Plus some of this stuff was inarguably in mountains, like the Dwarfholds, which would be completely impossible to hide, even if they intentionally collapsed them.
From The Hobbit:
"How could such a large door be kept secret from everybody outside, apart from the dragon?" he asked. He was only a little hobbit you must remember.​
"In lots of ways," said Gandalf. "But in what way this one has been hidden we don't know without going to see. From what it says on the map I should guess there is a closed door which has been made to look exactly like the side of the Mountain. That is the usual dwarves' method -- I think that is right, isn't it?"​
"Quite right," said Thorin.​
 

I'm not sure what you'd call shallow, but, since the time I'm proposing for the end of the Third Age (c. 6,800 BC) sea level has risen about 25 m or 82 ft. That coupled with the destructive power of tidal activity and the difficulty of doing archaeology underwater, and I think it would be difficult to find very much.
Yes I know you think that, because you don't know what you're talking about. We've found towns and cities which went underwater in that era. Incredibly massive structures like the one in LotR would be trivial to detect at this point.

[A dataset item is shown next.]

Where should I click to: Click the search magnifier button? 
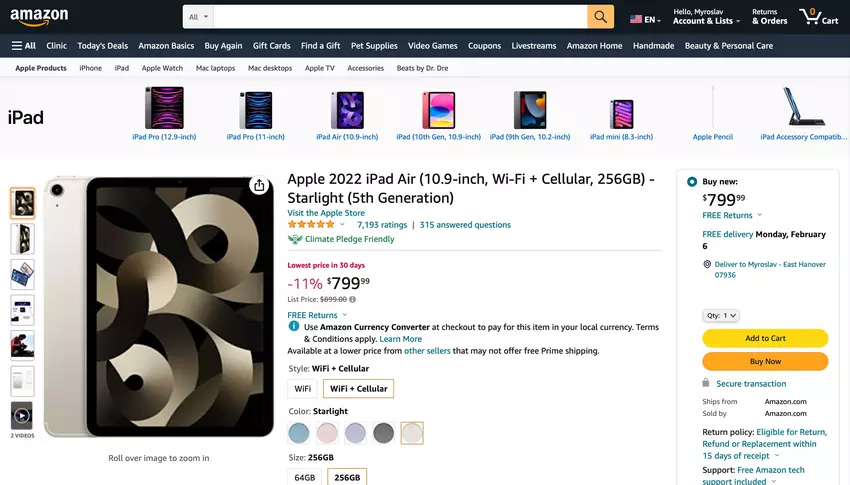[x=600, y=17]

And yes, 82ft is extremely shallow water in this context. It's so shallow that cheapo off-the-shelf boat radars etc. have been able to scan that deep for many decades.

From The Hobbit:
"How could such a large door be kept secret from everybody outside, apart from the dragon?" he asked. He was only a little hobbit you must remember."In lots of ways," said Gandalf. "But in what way this one has been hidden we don't know without going to see. From what it says on the map I should guess there is a closed door which has been made to look exactly like the side of the Mountain. That is the usual dwarves' method -- I think that is right, isn't it?""Quite right," said Thorin.
None of which would stop us detecting it. Seismology, ground-penetrating radar, satellite mapping, aerial mapping, etc. would all reveal this stuff trivially. They reveal the much lesser constructions from that period frequently, where they exist.

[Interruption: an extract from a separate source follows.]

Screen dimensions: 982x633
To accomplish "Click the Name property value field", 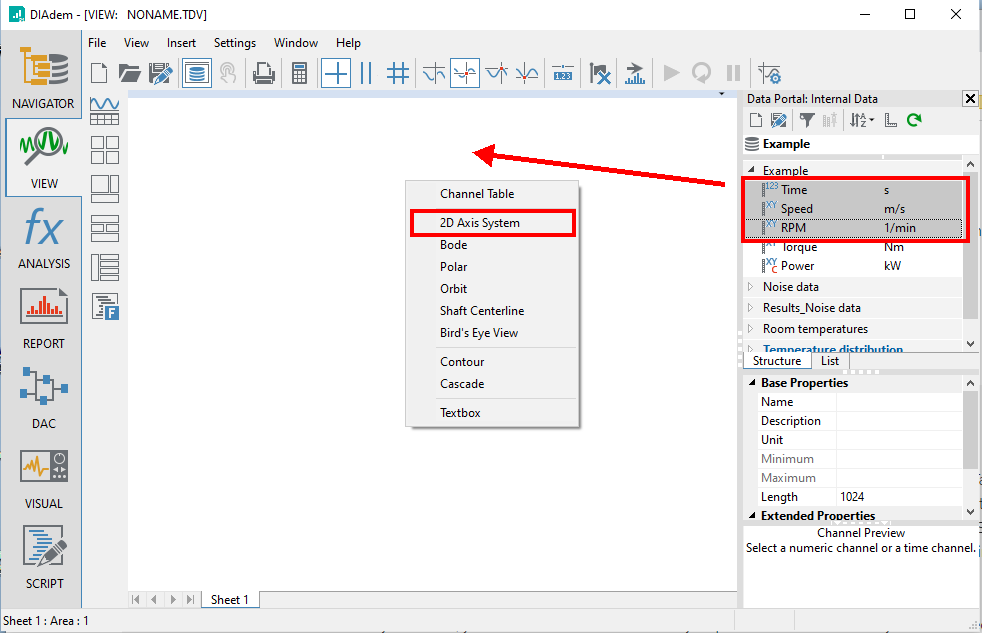I will point(898,402).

But if you think that's wrong, I'm sure you can tell me on which hypothesis all the archaeologists agree.
It's literally in the article. Go to the section entitled "Construction".

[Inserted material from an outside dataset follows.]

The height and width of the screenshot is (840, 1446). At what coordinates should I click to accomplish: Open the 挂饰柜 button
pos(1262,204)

The disagreements you mention are over relatively small things like "How exactly did they plan the whole thing?" (but the type of structure simply doesn't require incredible planning, as much as mathematical precision), or "how exactly did they cut the blocks? Was it method A, method B, or method C?". Or "did they just use an external ramp system, or also work on it from the inside?". Not like "WE HAVE NO IDEA HOW THEY DID IT!". I think the latter is important to point out, because well into the 1990s, many junk science/pseudo-science books and TV shows were being made about the pyramids (they still happen - Netflix did some with the crooked fake-archaeologist Graham Hanc*ck - who just so happens to be the father (or uncle, I forget) of the top Netflix documentary commissioner (!!!)), and they relied on spurious claims that we just had "no idea" how it was built, rather than that there was a debate about the exact and precise methods.
 


I basically agree with all your points, but I have to nitpick at this one. I suppose you mean SONARs? Radio frequency EM waves have extremely shallow penetration in water.
Yes, sorry, RADAR is used heavily on boats but mostly on the surface to detect weather etc. - there is underwater ground-penetrating RADAR which I was half thinking of, but this kind of general detection would primarily be SONAR.
 

@Hriston

The characters and events of Tolkien's legendarium represent a "mythic prehistory" - complete with a cosmogony - which doesn't map remotely well onto what we know about established prehistory, any more than the Enuma Elish does; nor did it in Tolkien's own time.

Certain events are purposefully evocative of/consonant with other myths (eg Atlantis/Numenor; or a "drowned land" in the West).

While I concede that Tolkien might have whimsically mused about placing events 7000 or 8000 years ago, I am forced to ask exactly what is the purpose of trying to harmonize Tolkien's creation with what we know about our own world's past?

That might give a clearer understanding of where you're going with this.